Through a number of discussions about and extensive attempts to use mekso, I have come to the conclusion that they don't work. ga'i I believe myself to have used non-trivial mekso more than any other Lojbanist to date, so when I say they don't work, I'm speaking from experience. sa'e They don't serve the purposes they were designed for particularily well, and Lojban would be better off without them. I repeat those goals here, from chapter 18 of the reference grammar:

Design Goals Of Lojban MEX

<quote>

Its formal design goals include:

1) representing all the different forms of expression used by mathematicians in their normal modes of writing, so that a reader can unambiguously read off mathematical text as written with minimal effort and expect a listener to understand it;

2) providing a vocabulary of commonly used mathematical terms which can readily be expanded to include newly coined words using the full resources of Lojban;

3) permitting the formulation, both in writing and in speech, of unambiguous mathematical text;

4) encompassing all forms of quantified expression found in natural languages, as well as encouraging greater precision in ordinary language situations than natural languages allow.

</quote>

How Lojban MEX Lives Up To Its Design Goals

In fact, it is not fair to say that mekso have failed at all of their design goals, because it's simply not true: goals 2, 3 and 4 are covered excellently by mekso. However, and this is the key point, *we don't need mekso for those goals*. I will now cover each goal briefly in turn:

Goal 1

Goal 1 is the total failure point, and the motivation for the essay. It is absolutely not the case that a written equation of any complexity can be turned into mekso with "minimal effort". In fact, I don't think that anyone has ever done it successfully on the first try (i.e. without parse-mandated revisions).

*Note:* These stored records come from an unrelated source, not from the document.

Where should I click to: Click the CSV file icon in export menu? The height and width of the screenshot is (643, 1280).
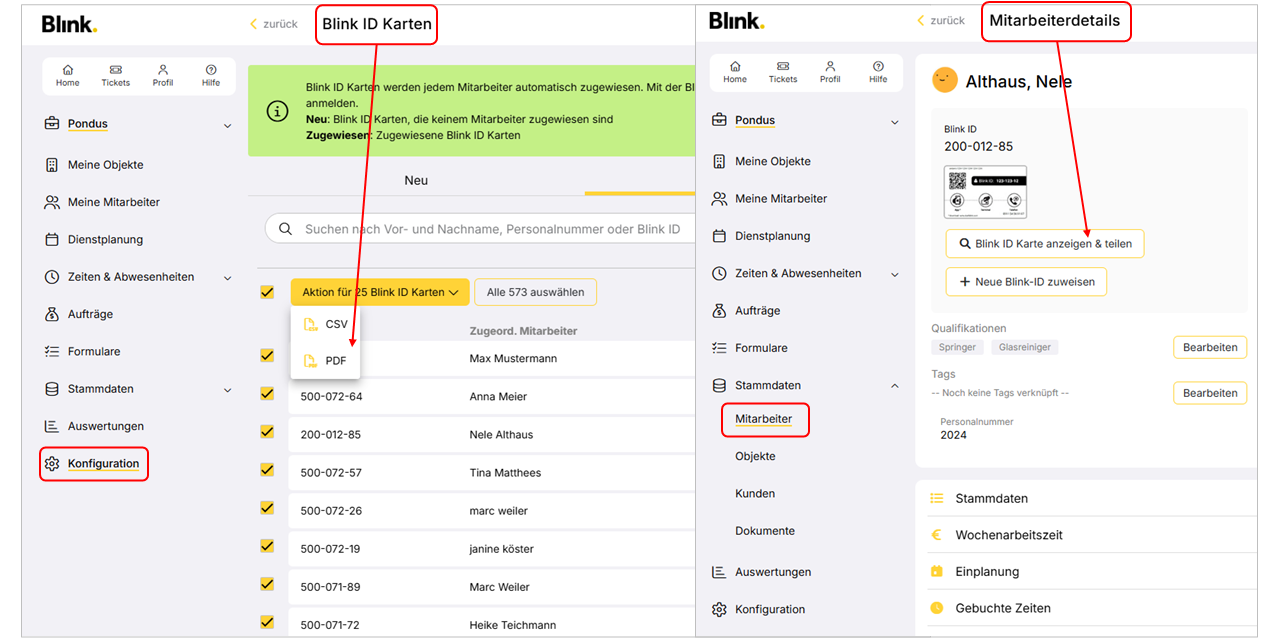[311, 324]
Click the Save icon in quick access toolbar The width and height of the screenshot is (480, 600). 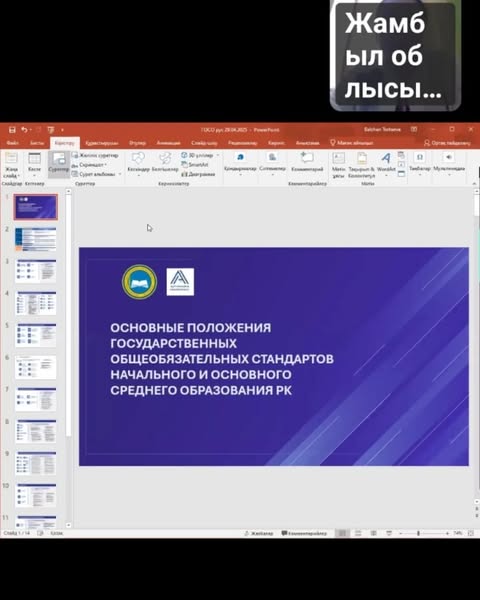12,130
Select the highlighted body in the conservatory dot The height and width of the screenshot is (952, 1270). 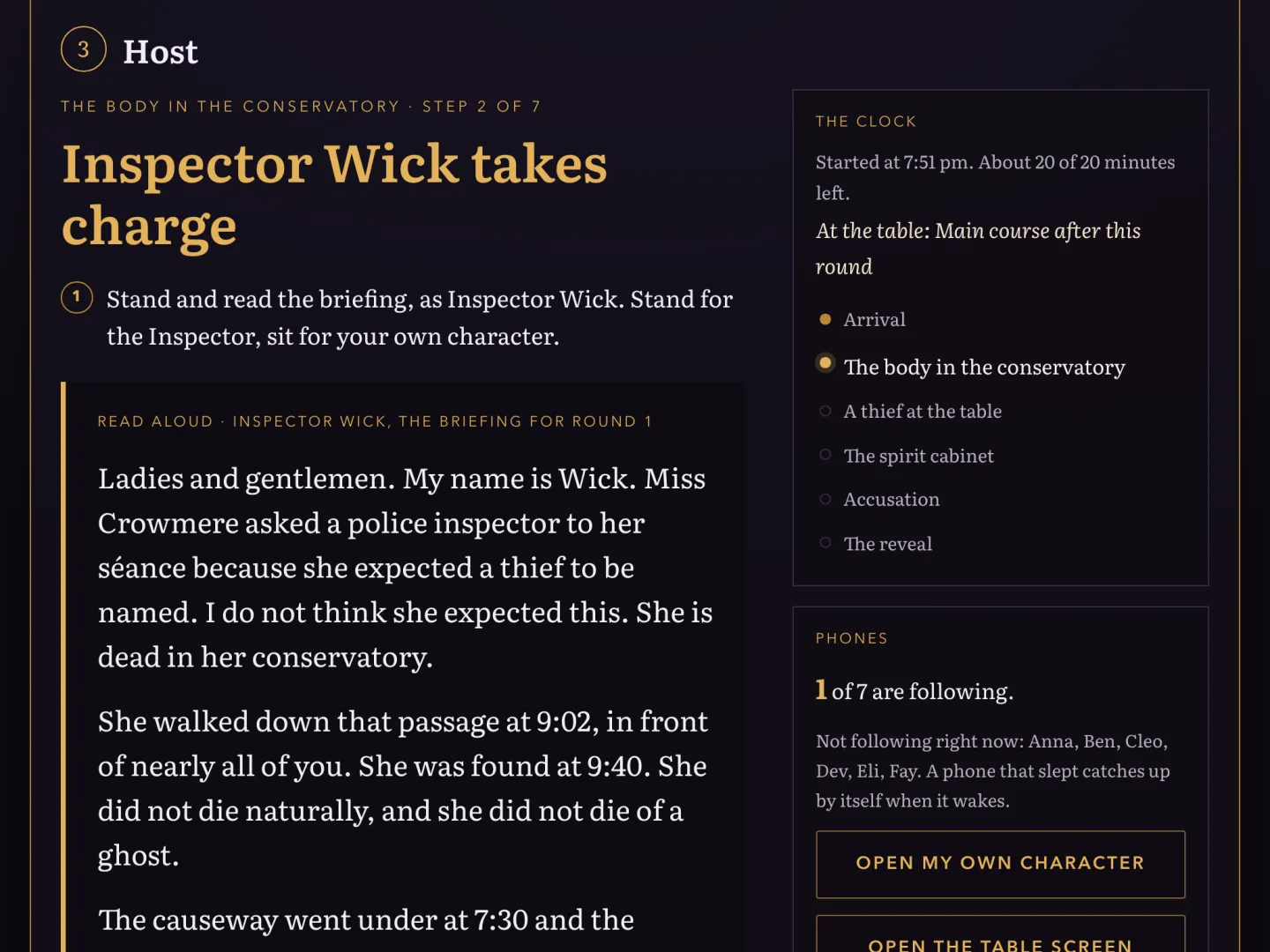coord(825,363)
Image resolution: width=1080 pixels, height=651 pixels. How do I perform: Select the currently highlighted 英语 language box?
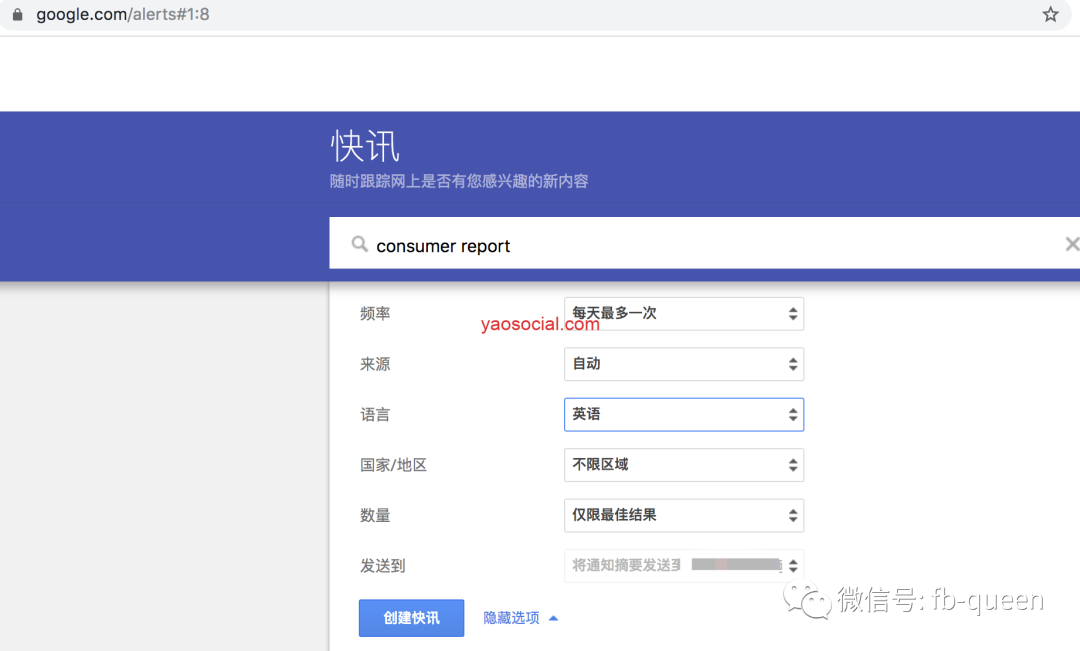coord(684,414)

Some of this is due to the precedence issue, but I agree with the CLL that fixing that is the wrong solution: whatever we pick will be wrong at least some of the time if our goal is that mekso should act like mathematical symbols.

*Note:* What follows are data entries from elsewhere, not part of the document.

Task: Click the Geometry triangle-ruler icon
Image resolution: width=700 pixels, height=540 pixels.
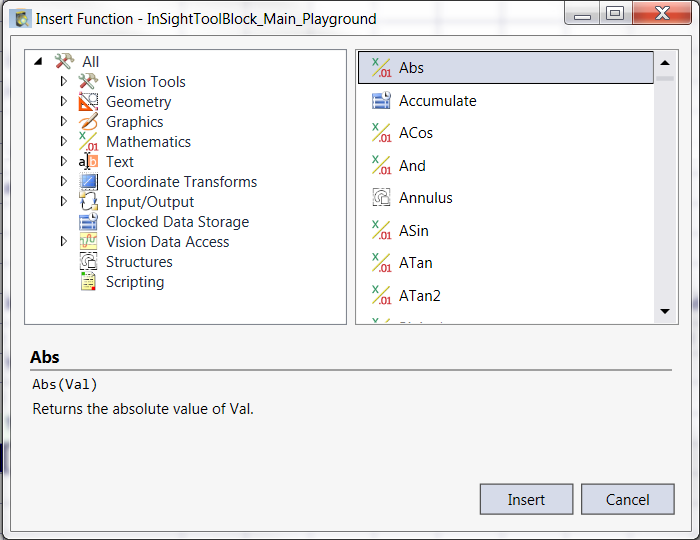Action: [x=88, y=102]
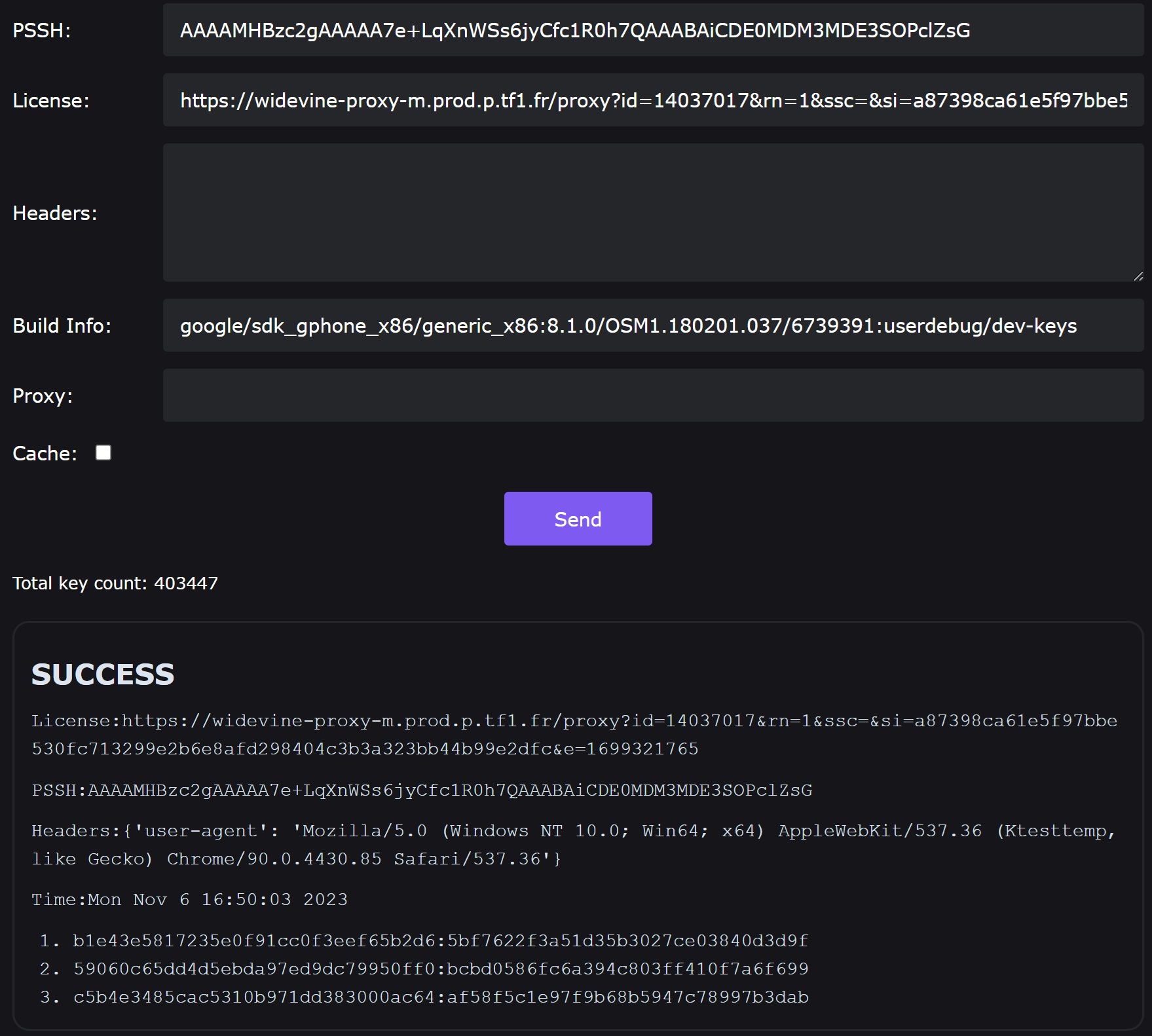The width and height of the screenshot is (1152, 1036).
Task: Click the Time line in the results
Action: click(190, 899)
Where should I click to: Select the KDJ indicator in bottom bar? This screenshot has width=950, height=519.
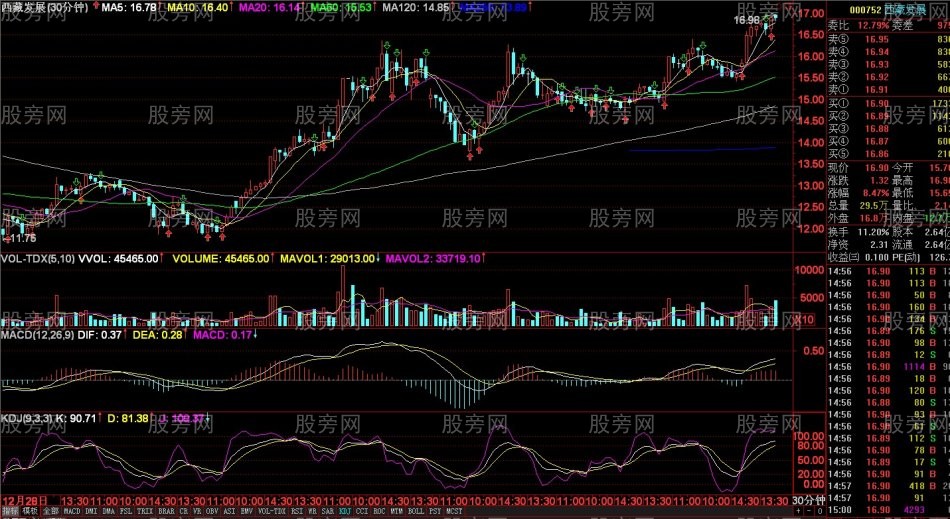coord(345,511)
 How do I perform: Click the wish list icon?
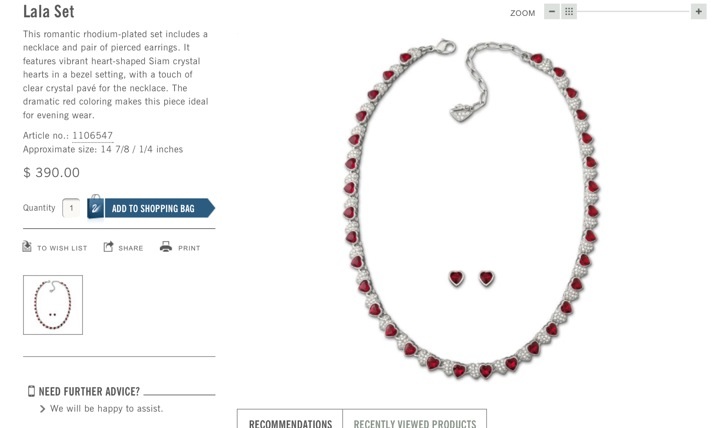tap(27, 247)
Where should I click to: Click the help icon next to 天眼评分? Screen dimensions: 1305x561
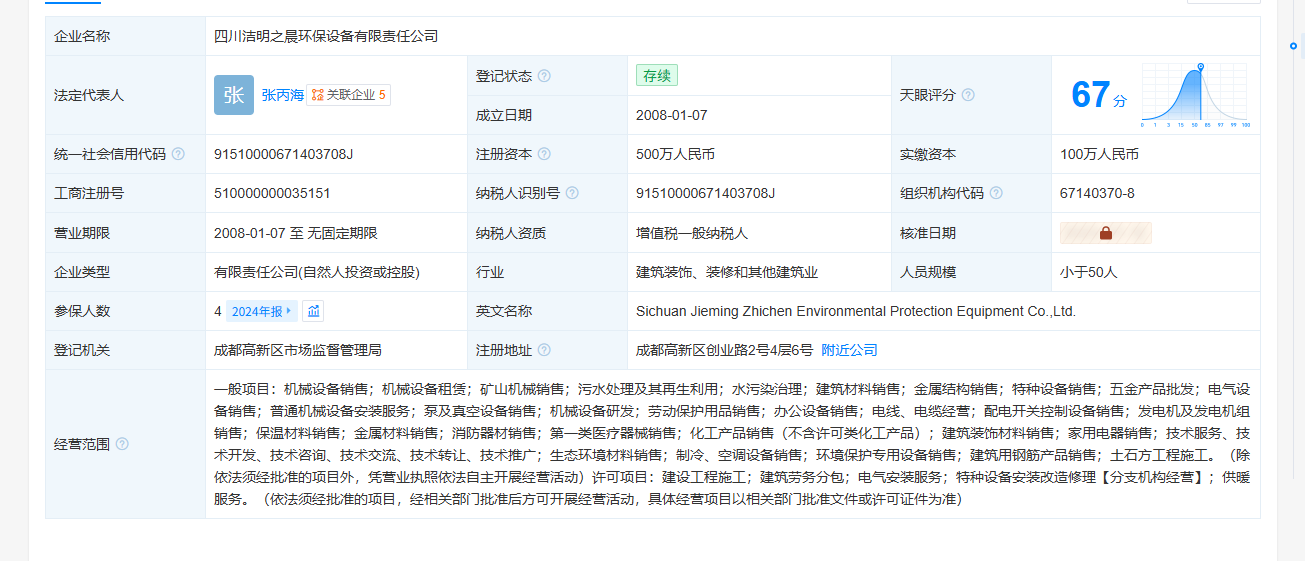click(x=968, y=95)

Some of the problem may be lack of familiarity with mekso. The idea of a subset of the language being almost as hard to get comfortable with as the entire rest of the language wouldn't bother me if it had any benefit, but I can't see any except syllable count. Certainly a serious equation written out with mekso bears only a slim relation to the original symbols, so that not a plus. As for syllable count, my tests with non-trivial examples have yet to show even a 30% improvement.

Representing different forms of mathematical expression is a place where mekso is ahead os any trivial changes to regular Lojban bridi in one, and only one, respect: Reverse Polish Notation. Whether supporting RPN in a *spoken* language is a good thing or not is, to put it mildly, arguable (when was the last time you heard mathematicians speaking RPN at each other? I've a B.Math and my answer is "Never, except when explaining what RPN is to someone."). In addition, whether mekso *itself* supports RPN in any useful sense is arguable (2 arguments exactly is... sad). None the less, RPN is something bridi math doesn't have, and a possible solution consumes a large portion of this essay.

Goal 2

Providing a vocabulary of commonly used mathematical terms is good, and mekso succeeds, but all of the terms and operations mekso has, there are gismu or simple lujvo for. A few more math gismu would be nice, but that's no big deal: gismu space is huge. Certainly incorporating new terms is much easier without the overhead mekso imposes for importing brivla.

Goal 3

If we can't formulate unambiguous mathematical texts using bridi, we might as well give up on Lojban now.

Goal 4

For Goal 4, the CLL gives a few examples of "folk" numbers and arithmetic. These can all be easily encompassed without resorting to mekso.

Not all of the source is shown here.